Se decía que no solo Caín, sino también el cochero, los caballeros de la escolta e incluso los caballos habían perdido la razón, por lo que no había forma de averiguarlo.

Tras parpadear varias veces, miré a Caín.

“Tú… ¿De verdad estás bien?”

“Porque sí. Déjalo pasar por ahora, por favor. Mi ropa se está arrugando.”

Primero, solté el collar de Caín.

Sin embargo, debido al shock, no pude abrirle la boca a Caín fácilmente.

¿Debería contarte esto?

¿Debería decírselo a Caín ahora mismo? Seguro que se quedaría impactado.

‘No, tal vez no sea prohibición.’

Pero enseguida negué con la cabeza.

No podía ser. Porque esa era precisamente la prohibición que me molestaba muchísimo cuando tenía siete años.

En ese caso…

¿Qué demonios pasó?

La muerte de Ester terminó en un laberinto.

Kendrick, el señor Hern y otros intentaron averiguar quién mató a Esther, pero no lo consiguieron.

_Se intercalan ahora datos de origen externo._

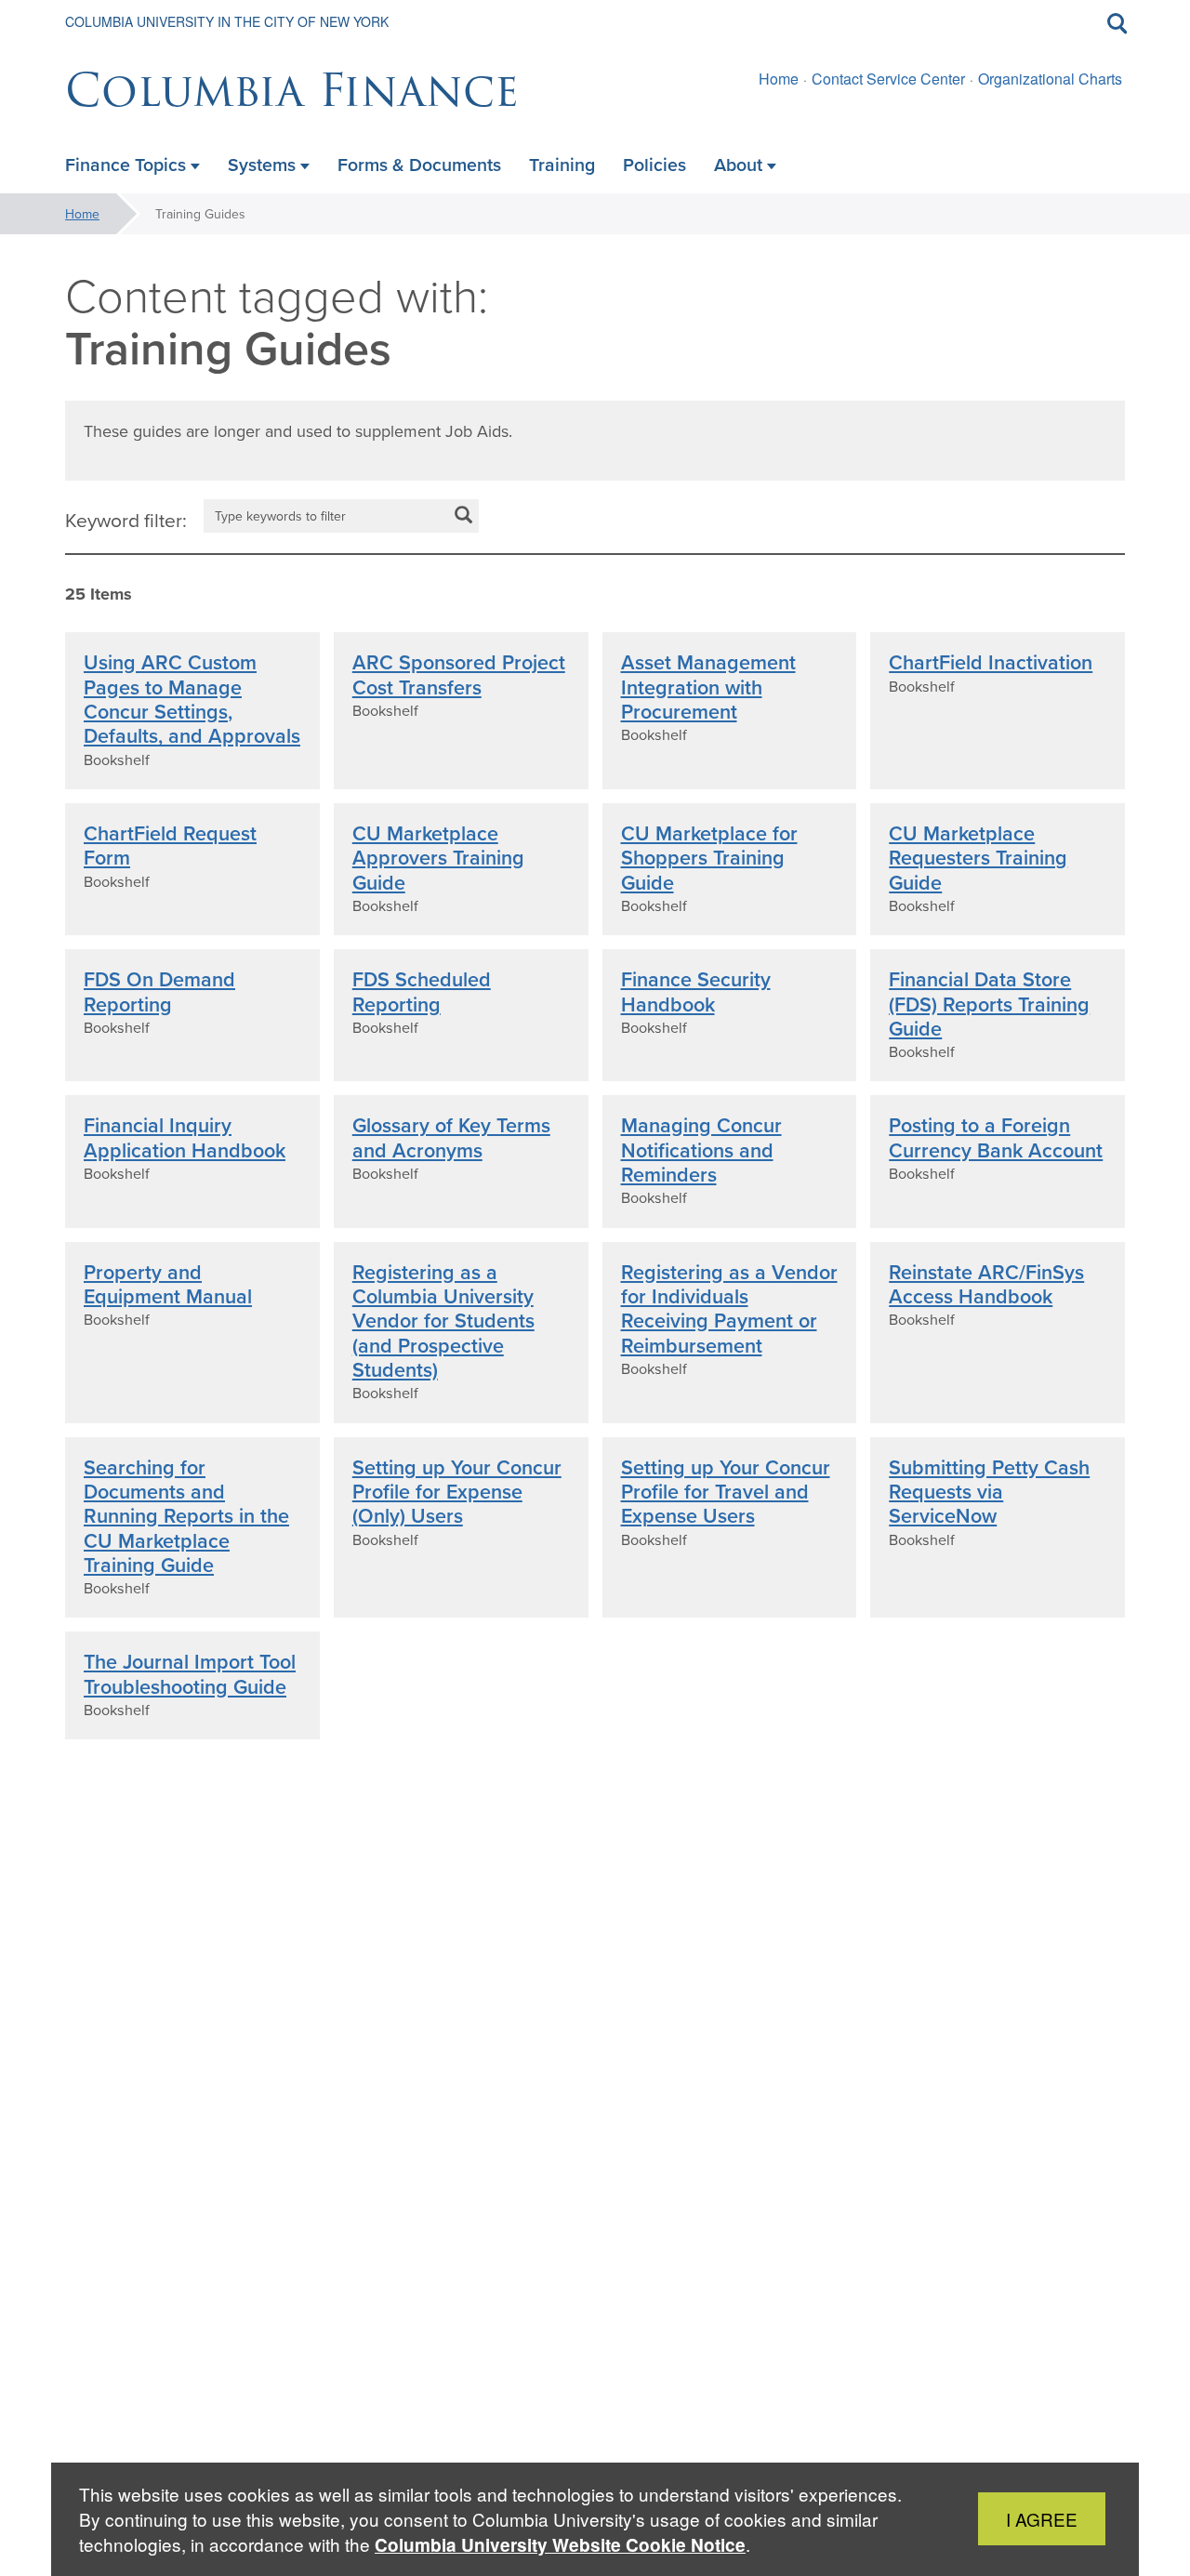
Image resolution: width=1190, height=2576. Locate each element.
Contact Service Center (888, 78)
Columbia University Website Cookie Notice (560, 2544)
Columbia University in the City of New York (227, 21)
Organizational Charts (1050, 78)
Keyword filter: (126, 520)
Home (779, 78)
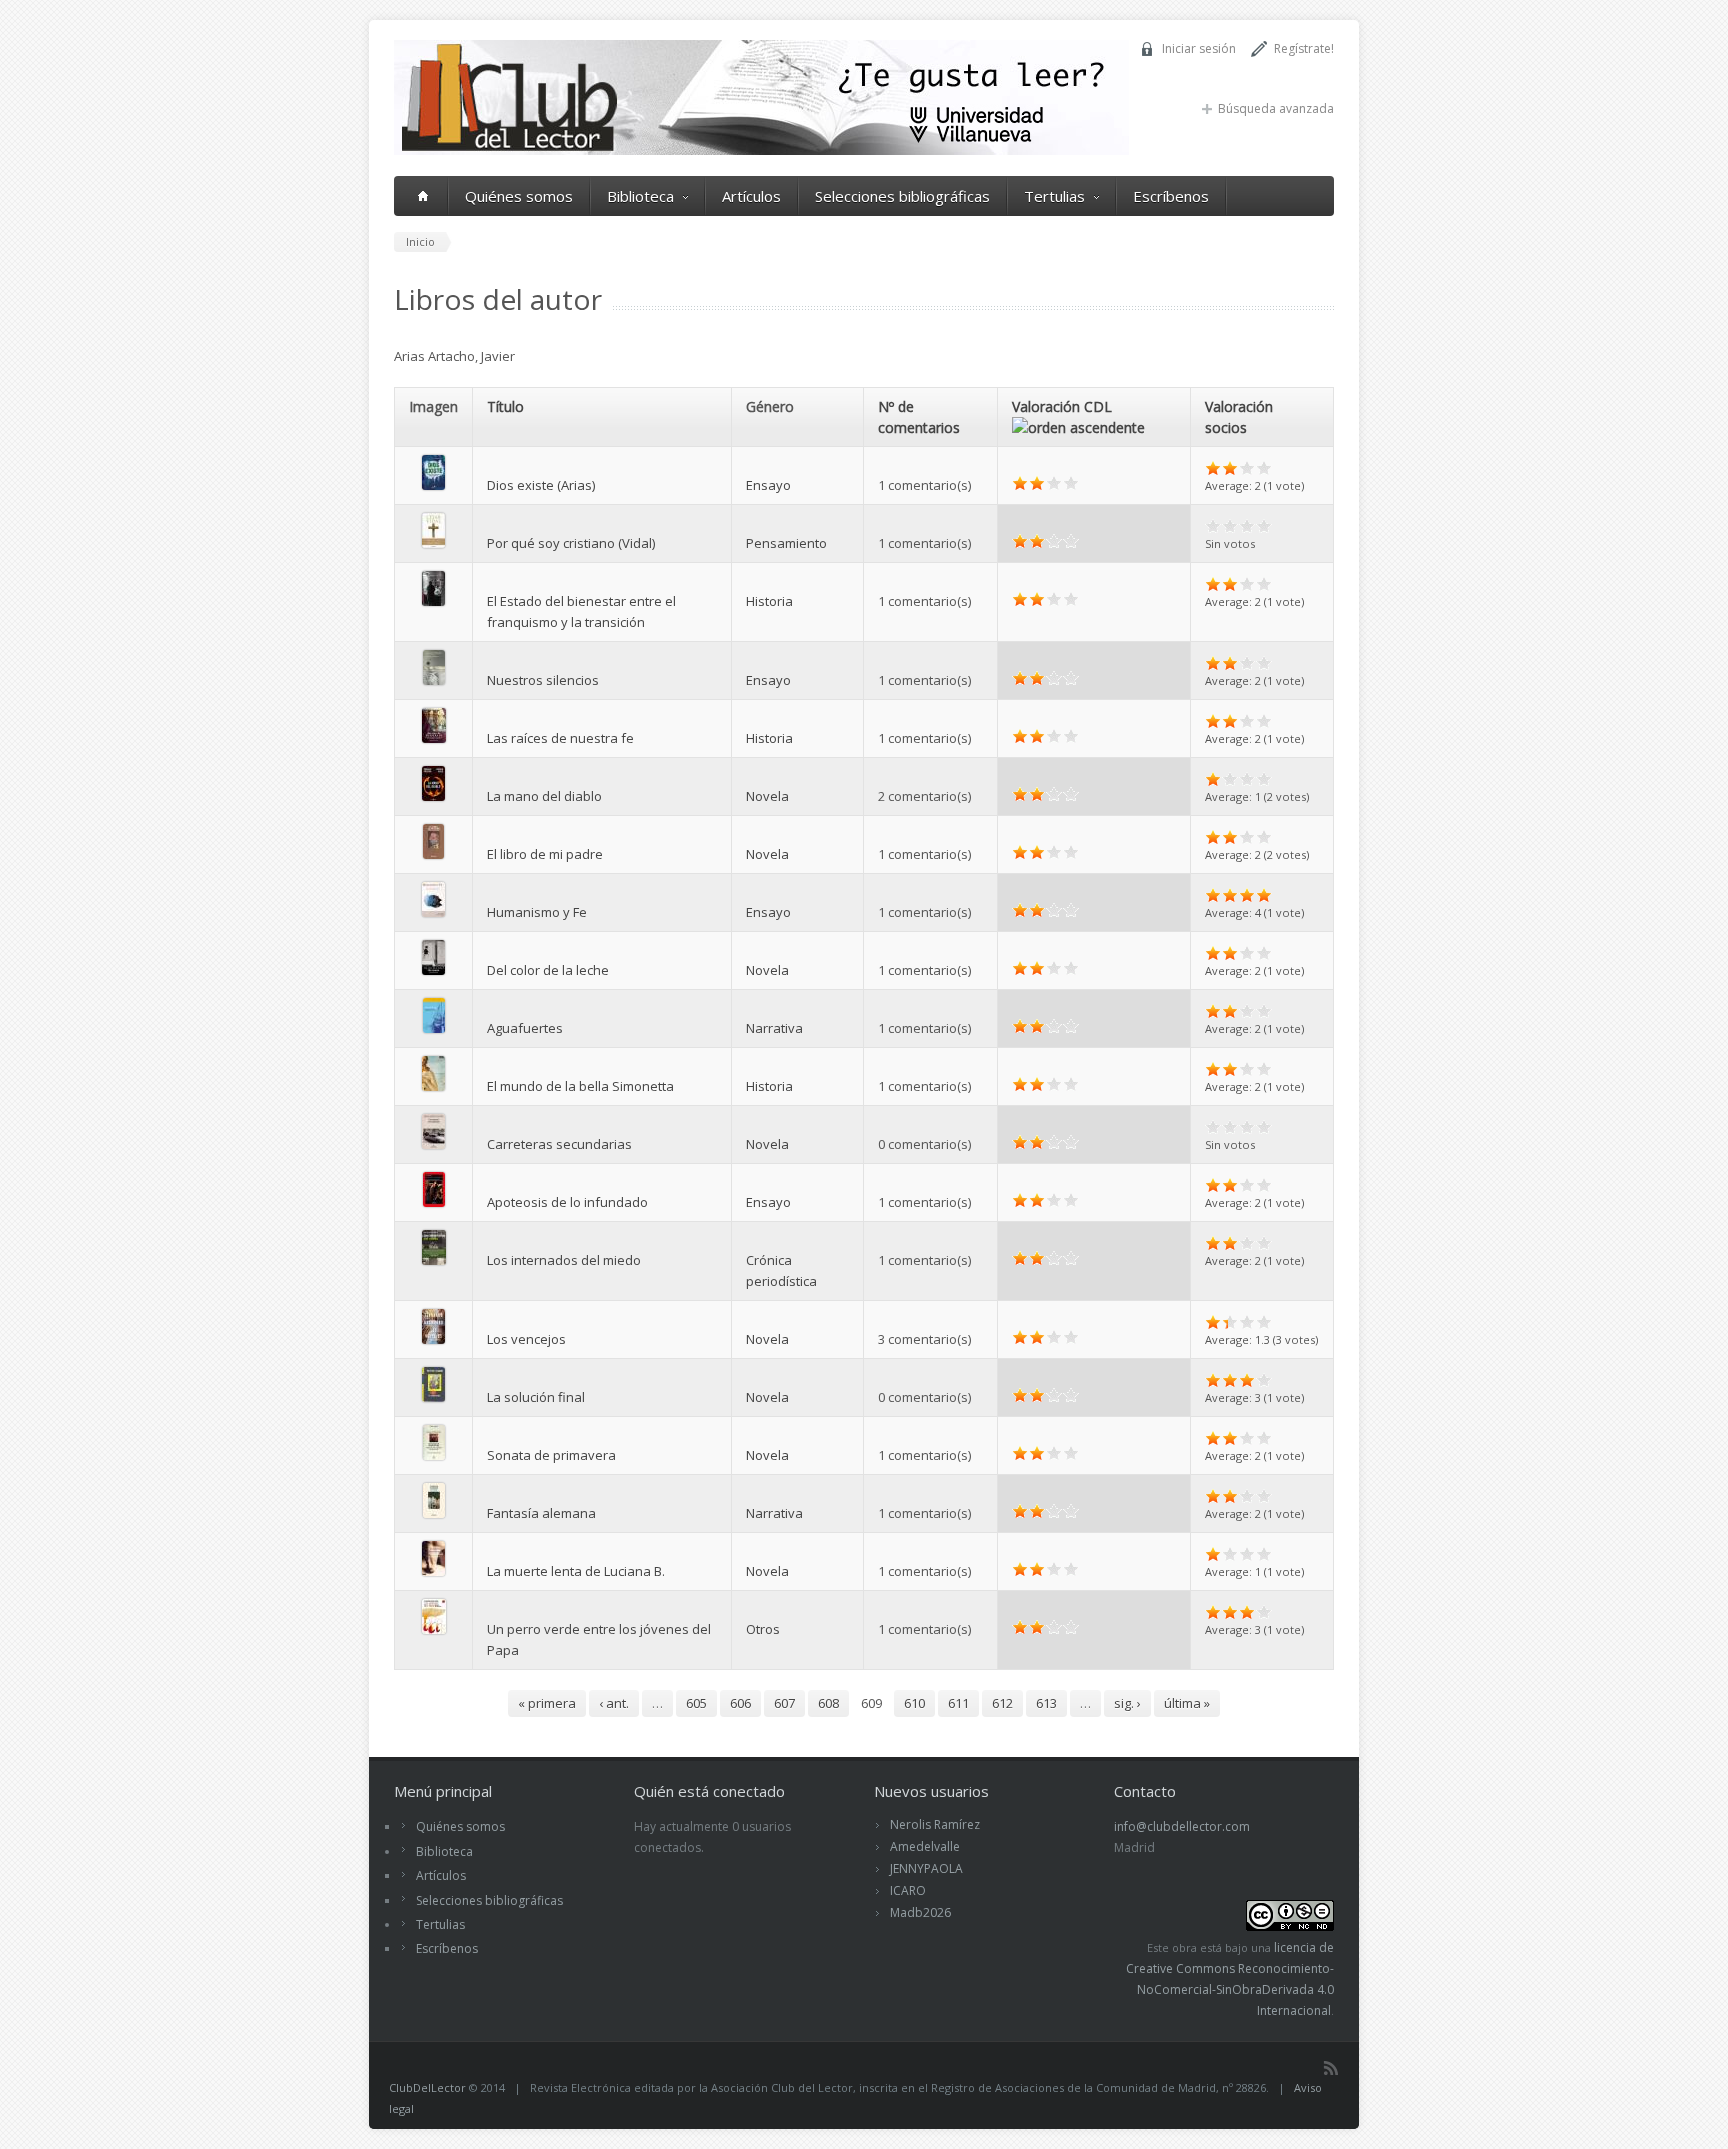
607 (784, 1703)
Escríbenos (1171, 196)
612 (1002, 1703)
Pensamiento (786, 543)
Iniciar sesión (1199, 48)
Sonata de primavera (551, 1455)
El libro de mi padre (545, 854)
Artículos (751, 196)
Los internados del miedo (564, 1260)
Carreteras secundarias (559, 1144)
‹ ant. (614, 1703)
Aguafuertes (525, 1028)
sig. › (1127, 1703)
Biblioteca (640, 196)
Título (505, 406)
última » (1187, 1703)
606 (740, 1703)
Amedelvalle (925, 1846)
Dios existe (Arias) (541, 485)
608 (828, 1703)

Creía que Ester y la sospechosa capucha negra que usaba la pestaña solo se estaban desvaneciendo en mi memoria…

¿Volverá a aparecer?

Me quedé sin aliento al pensar en eso, pero negué con la cabeza.

Ya no soy tan débil como cuando tenía siete años, así que no me importará si vuelve a aparecer.

Más bien, la cuestión ahora era si Caín debía ser informado de este hecho o no.

‘Definitivamente debería contárselo a mi padre…’

Sir Creighton era también el tutor de Caín, por lo que tenía la obligación de saberlo.

Entonces.

«…Caín también necesita saberlo.»

Necesita saber en qué situación se encuentra ahora.

Pero ahora, en un lugar público como este, no podría decirle a Caín algo como: «¡Estás bajo prohibición y en una situación muy peligrosa! ¡Parece que los malos te hicieron algo malo mientras perdías la cabeza!».

Parpadeé y luego señalé el vagón.

“Primero que nada, a la mansión Yeckhart… No, primero tengo que presentarme ante Sir Creighton.”

Mientras yo balbuceaba sin sentido, Arsene me rodeó suavemente con sus brazos por los hombros y me preguntó.

¿Qué te pasa, Linsy? ¿Estás bien?

“¿Eung? Sí, estoy bien.”

No sabía qué hacer primero. En primer lugar, Caín debía informar a Sir Creighton, y luego…

¿Vendrá algún miembro de la banda negra al festival?

¿Y si intentan atacarme como lo hicieron entonces?

Los pensamientos de ansiedad se sucedieron uno tras otro. Entonces, Arsene me agarró de los hombros.

“Linsy, cálmate.”

“Arsénico.”

“No pasa nada, porque no te atacaron…”

¿Arsene?

“Sí, fui atacado. Pero ese consuelo es demasiado, Arsène Yeckhart.”

Caín dijo, mirando a Arsene con el rostro contraído.

Arsene se encogió de hombros.

“Primero, ve a reunirte con él. Es un asunto urgente, así que aunque esté en una reunión, te escuchará.”